Nuestras células reconocen los alimentos reales, no los artificiales productos de supermercado que nos intentan vender cargados de aditivos, adictivos y colorantes que tantas enfermedades y debilidades están causando hoy en día.

En la actualidad existen cada día más alergias, intolerancias y otras reacciones de nuestro propio sistema inmunitario. Y te preguntarás ¿porque?. 

alt=Sistema inmunitario debilitado

Bueno en primer lugar, nuestros modos de vivir han ido cambiando. Las últimas décadas se ha contemplado a las bacterias solo como dañinas y hemos tratado de aniquilarlas a toda costa.

Con viviendas cada vez más desinfectadas de toda bacteria beneficiosa o no y el desplazamiento de la vida en el campo a la ciudad ha ido ayudando a que cada vez las nuevas generaciones nazcan con peor barrera inmunitaria (microbiota intestinal).

Esto sumado a cada día una población más medicada, los medicamentos han salvado vidas pero también matan sin miramiento. En lo que respecta a la microbiota, hace años existia la costumbre de acompañar siempre los antibióticos con probióticos, esto a día de hoy rara vez se hace. 

Por otro lado, la alimentación y su calidad también ha cambiado. Cada día la población consume más alimentos comestibles que no nutren y que si engordan, afectan a la barrera inmunitaria (microbiota) y afectan gravemente la salud. Todo ello favorece a que el sistema inmunitario de la población este más debilitado.

También es importante señalar que las modificaciones y selecciones genéticas que se realizan en ocasiones, están enfocadas a conseguir determinadas características para la fabricación y no enfocadas en la salud y calidad de los alimentos. Es el caso de el trigo moderno, donde la proporción de gluten es mucho más elevada que en variedades más antiguas.

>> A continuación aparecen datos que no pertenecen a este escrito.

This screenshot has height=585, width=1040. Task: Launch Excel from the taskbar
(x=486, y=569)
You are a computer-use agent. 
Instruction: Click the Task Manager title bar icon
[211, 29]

Esta sobreexposición al gluten, ya que forma parte de muchísimos productos de supermercado, aumenta el riesgo de acabar teniendo problemas intestinales.

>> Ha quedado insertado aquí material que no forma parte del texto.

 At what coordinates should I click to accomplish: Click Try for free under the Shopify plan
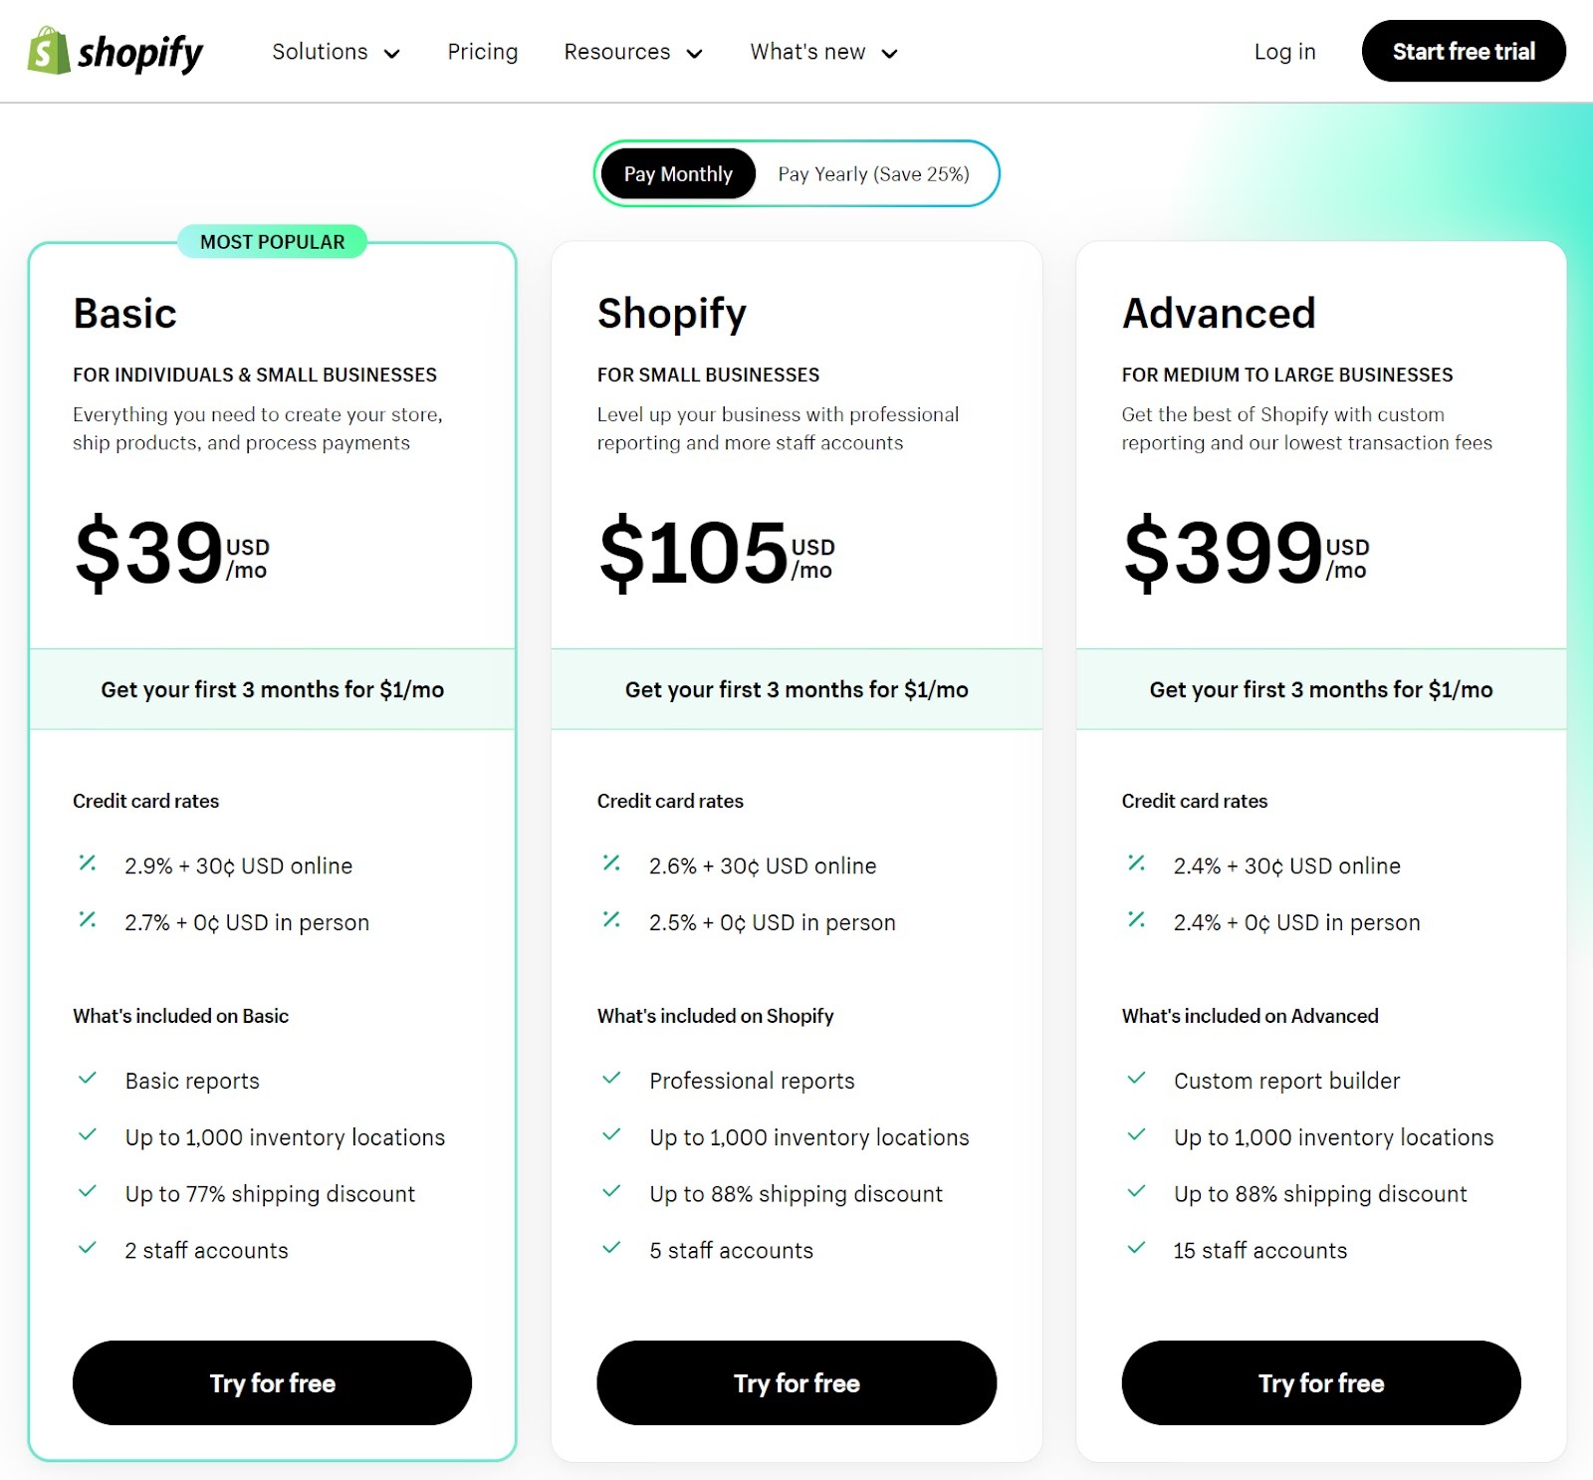click(796, 1382)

Las células y los antioxidantes

alt=Las células y los antioxidantes

¿Y que necesitan nuestras células?, te preguntarás. Las células necesitan de agua, electrolitos, aminoácidos y otras moléculas más complejas como proteína, lípidos, etc. 

Nuestras células están expuestas a la oxidación a través del ambiente, tóxicos y sustancias que ingerimos. Esta oxidación puede ser causante de un envejecimiento prematuro, problemas en la piel, cáncer y otras enfermedades.

En este aspecto los alimentos más antioxidantes ayudarán a reducir o minimizar esa oxidación a la que estamos expuestos. Entre los antioxidantes exógenos encontramos:

  • Vitaminas: vitamina E (semillas), carotenos (zanahoria), vitamina C (naranjas y clementinas)
  • Minerales: el selenio, zinc, hierro y magnesio.
  • Compuestos fenólicos: el licopeno (tomate), polifenoles (té verde, especias), sulforafano (brócoli), resveratrol (moras), etc.

Comer con conciencia

Comer es uno de los placeres de la vida pero tomemos conciencia del motivo por el que comemos y no nos dejemos persuadir tan solo por el sentido del gusto.

Recuerda las razones principales por las que comemos: adaptarnos para sobrevivir y para nutrir nuestras células. En resumen, cubrir una necesidad fisiológica. Por tanto asegúrate de darle a tu cuerpo todo aquello que requiere en su forma más natural.

Saber y tomar conciencia sobre los motivos reales por los que te alimentas cada día sin duda te ayudarán a no engordar. Al comer con conciencia comerás aquellos alimentos más nutritivos y saludables para ti, saborearás cada bocado. Sin excesos, porque como sabes la dosis hace el veneno.

Cuéntame, ¿comes con conciencia o te dejas llevar tan solo por el placer de lo que comes?.